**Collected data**
--------------------------------

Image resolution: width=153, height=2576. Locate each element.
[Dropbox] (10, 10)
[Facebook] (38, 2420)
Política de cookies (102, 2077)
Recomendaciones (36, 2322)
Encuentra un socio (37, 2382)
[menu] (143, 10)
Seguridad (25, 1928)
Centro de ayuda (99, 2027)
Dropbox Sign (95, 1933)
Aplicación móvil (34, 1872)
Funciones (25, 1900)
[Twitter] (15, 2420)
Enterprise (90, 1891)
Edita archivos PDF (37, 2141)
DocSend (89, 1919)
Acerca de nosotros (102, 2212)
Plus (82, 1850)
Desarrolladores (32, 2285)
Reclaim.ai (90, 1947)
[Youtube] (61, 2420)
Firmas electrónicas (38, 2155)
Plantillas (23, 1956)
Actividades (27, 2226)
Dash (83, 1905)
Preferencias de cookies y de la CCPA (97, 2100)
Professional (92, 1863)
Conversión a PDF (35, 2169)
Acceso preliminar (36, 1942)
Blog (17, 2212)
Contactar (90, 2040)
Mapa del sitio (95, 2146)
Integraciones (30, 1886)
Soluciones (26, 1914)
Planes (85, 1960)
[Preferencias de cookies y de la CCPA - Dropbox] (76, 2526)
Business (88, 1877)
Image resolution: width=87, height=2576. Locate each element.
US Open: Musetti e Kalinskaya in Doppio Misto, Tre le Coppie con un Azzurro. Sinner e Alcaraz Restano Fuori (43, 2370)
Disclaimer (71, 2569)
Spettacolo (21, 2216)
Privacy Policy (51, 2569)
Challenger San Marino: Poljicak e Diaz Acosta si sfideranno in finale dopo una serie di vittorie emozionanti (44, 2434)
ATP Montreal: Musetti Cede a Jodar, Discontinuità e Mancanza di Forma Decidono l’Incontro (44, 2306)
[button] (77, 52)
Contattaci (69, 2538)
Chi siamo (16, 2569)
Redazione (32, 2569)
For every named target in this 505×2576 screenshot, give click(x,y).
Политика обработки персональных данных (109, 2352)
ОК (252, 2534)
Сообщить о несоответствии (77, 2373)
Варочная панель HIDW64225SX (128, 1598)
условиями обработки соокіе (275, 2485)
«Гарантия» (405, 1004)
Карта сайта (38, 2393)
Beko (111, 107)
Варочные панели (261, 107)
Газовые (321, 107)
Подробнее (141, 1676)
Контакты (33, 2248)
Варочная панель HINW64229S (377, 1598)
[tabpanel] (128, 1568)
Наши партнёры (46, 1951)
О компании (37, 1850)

--------------------------------

Your answer should consist of the lines from the line with "[button] (77, 52)" through the last line of the data, set down exactly, both included.

[button] (77, 52)
Contattaci (69, 2538)
Chi siamo (16, 2569)
Redazione (32, 2569)
For every named target in this 505×2576 screenshot, give click(x,y).
Политика обработки персональных данных (109, 2352)
ОК (252, 2534)
Сообщить о несоответствии (77, 2373)
Варочная панель HIDW64225SX (128, 1598)
условиями обработки соокіе (275, 2485)
«Гарантия» (405, 1004)
Карта сайта (38, 2393)
Beko (111, 107)
Варочные панели (261, 107)
Газовые (321, 107)
Подробнее (141, 1676)
Контакты (33, 2248)
Варочная панель HINW64229S (377, 1598)
[tabpanel] (128, 1568)
Наши партнёры (46, 1951)
О компании (37, 1850)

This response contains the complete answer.